Comment: GAA is holding on to fig-leaf of amateurism but dedicated players deserve more
Last Saturday evening, hundreds of Monaghan supporters choked up the Pearse Park sidelines in Salthill.
Their men were mere seconds away from qualifying for their first All-Ireland semi-final since 1988. Galway were already safely through to the last four, but the Oriels, needing a result to join them there, had the home team well beaten.
Even before the final long peeps of the whistle came, a few made their way onto the pitch, only to be shooed off it. When the end did come, the Monaghan fans flooded the field in a riot of white and blue and celebrated long and hard.
In a previous game in the qualifiers, Monaghan beat Laois and some fans came onto the field afterwards to ask for selfies and get various items signed by the players. As it was during the heatwave, manager Malachy O'Rourke was anxious to get them off the pitch after playing in such energy-sapping heat, explaining afterwards that the first round of the Super 8s against Kildare was a mere seven days away.
Last Saturday night, he had no choice in the matter as the players mingled with family and friends.
Less than 24 hours later, Tyrone finally slayed that big Donegal beast and, emboldened by their first Championship win there in 45 years and a scene of recent heartbreak, the Tyrone fans took over the pitch.
Journalists made their way to the designated area for post-match interviews and were surprised when, after waiting for almost half an hour, the Red Hands players gradually made their way off the field.
Most had given their tops away, revealing what is now the uniform torso of the county player - abs showing, traps, pectorals and biceps bulging. Shoulders the width of the parish. It's almost - almost - enough to prompt a man to drop and do a dozen press-ups in shame.

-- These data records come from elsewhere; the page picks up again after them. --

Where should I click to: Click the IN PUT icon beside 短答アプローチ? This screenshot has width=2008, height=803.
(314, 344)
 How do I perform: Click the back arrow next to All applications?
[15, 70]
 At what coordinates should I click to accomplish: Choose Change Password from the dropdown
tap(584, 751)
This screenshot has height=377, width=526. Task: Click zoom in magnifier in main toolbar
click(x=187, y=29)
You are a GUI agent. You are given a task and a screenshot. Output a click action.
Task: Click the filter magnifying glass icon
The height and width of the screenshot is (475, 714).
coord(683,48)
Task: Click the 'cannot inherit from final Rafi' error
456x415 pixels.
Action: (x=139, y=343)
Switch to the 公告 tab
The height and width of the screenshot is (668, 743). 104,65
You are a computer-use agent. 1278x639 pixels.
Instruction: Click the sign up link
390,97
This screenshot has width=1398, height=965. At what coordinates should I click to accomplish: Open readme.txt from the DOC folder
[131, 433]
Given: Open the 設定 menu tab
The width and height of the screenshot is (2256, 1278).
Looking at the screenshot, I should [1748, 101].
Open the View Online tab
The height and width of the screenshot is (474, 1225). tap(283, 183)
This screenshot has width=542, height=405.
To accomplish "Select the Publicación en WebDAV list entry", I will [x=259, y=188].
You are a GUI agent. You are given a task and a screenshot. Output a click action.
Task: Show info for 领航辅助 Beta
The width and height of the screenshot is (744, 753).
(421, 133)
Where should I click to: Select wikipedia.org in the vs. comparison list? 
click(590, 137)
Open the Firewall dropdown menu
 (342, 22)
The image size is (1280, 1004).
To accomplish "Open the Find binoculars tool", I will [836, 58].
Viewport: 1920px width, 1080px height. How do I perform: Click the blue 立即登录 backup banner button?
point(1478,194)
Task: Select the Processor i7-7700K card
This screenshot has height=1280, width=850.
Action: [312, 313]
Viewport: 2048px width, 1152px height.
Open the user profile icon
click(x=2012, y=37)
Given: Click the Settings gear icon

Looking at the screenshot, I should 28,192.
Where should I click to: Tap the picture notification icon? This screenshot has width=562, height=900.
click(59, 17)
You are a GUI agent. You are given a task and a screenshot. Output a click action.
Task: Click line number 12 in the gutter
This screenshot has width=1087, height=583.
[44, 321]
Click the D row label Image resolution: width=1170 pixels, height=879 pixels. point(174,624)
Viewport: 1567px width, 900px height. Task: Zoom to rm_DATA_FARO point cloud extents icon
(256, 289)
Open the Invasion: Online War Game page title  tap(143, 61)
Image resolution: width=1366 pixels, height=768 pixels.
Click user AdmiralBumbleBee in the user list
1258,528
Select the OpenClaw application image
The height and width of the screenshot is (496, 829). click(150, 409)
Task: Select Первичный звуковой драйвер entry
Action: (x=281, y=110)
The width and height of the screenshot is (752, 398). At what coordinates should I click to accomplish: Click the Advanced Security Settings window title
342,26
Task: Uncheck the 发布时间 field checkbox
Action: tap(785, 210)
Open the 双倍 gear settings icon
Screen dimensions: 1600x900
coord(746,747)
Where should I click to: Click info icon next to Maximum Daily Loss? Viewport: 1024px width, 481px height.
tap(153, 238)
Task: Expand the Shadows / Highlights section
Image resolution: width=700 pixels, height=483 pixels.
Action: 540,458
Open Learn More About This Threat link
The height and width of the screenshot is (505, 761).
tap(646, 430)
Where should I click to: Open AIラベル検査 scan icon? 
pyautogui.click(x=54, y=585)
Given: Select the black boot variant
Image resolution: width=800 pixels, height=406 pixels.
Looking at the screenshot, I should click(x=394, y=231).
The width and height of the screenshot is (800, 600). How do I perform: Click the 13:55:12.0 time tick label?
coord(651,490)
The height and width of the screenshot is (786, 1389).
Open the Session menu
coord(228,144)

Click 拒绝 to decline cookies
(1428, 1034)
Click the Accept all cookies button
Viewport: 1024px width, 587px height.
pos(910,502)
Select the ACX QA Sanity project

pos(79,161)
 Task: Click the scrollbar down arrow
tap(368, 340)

The length of time spent on the pitch wasn't lost on Tyrone boss Mickey Harte, however, when he commented: "The big thing is that we have to get our feet back on the ground because players have no control over what happened at the end of the match.
"The supporters just flowed on to that field and were so euphoric, and we wouldn't want to get caught up in that euphoria because there are no cups handed out today, no titles won, no medals.
"It's just a stepping stone to the semi-final of the All-Ireland. The semi-final is a dangerous place to be, beaten semi-finalists are forgotten very quickly, so this is a huge match next week. There are only seven days to go so we can enjoy this for seven hours if we are lucky. After that, it's down to basics and preparations for the next game."
At the Monaghan training complex yesterday, Oriels manager O'Rourke considered the same conundrum.
"That buzz in the changing room immediately after a great win like that, you can't replace that. You don't want to dampen that down too soon," he said.
"But I think after that, straightaway it's about getting the boys physically refreshed, getting the proper food into them, starting the recovery straightaway, and then it's just over a couple of days getting them mentally refreshed. You don't want to fill their heads with too many things at that stage."
The Super 8s has brought a certain sense of wonder to Gaelic football. While it might have been superseded by the hurling action on offer, there are so many layers of intrigue now that it can be considered a fine Championship for the neutral.
However, the scheduling has been unsympathetic. Both Tyrone and Monaghan have now played eight games in 11 weeks.
"For Monaghan's case, to wait 30 years to get to an All-Ireland semi-final - and you saw the scenes after it - it would be nice for the supporters and the players to sit back and take it all in, to have plenty of time to recover and then plan ahead," said O'Rourke.
"So a week is very tight, but we are not complaining. We are delighted to be in the position we are in, we would gladly have taken it earlier on in the year so we will just make the best of it."
It's not on a par with professional sports such as soccer or rugby, but it has to be seen in a certain context.
On a Monday morning after a tough game, Ulster rugby players will have the day off, or else they will be engaged with light recovery before eating together and catching up on a lot of sleep.
Monaghan's Darren Hughes will follow a Championship Sunday by rising from his bed on a Monday morning to milk 85 cows, before doing the rounds of his fields.
Drew Wylie will be erecting power lines for ESB.
Right now, the GAA is holding onto a fig-leaf of amateurism. Several hundred people are employed full-time by the GAA.
When you enter the Monaghan training base, you notice that it has been renamed to the Entekra Monaghan GAA Centre of Excellence, a company that designs timber-frame houses, with its main production centre in California.
A total of 28 billboards advertising local companies are fixed to the fences at the entrance. Their main jersey sponsor, Investec, is a financial services group.
The only ones that are not being financially rewarded in all of this are the players. Sure enough there is a certain cache in being 'the county man', but it carries some further than others.
And most are wary about their level of profile anyway in case it is taken as a sign that their focus is not on the responsibilities of the team.
Who is to say what the rights and wrongs are of this arrangement, but you can only marvel at the dedication.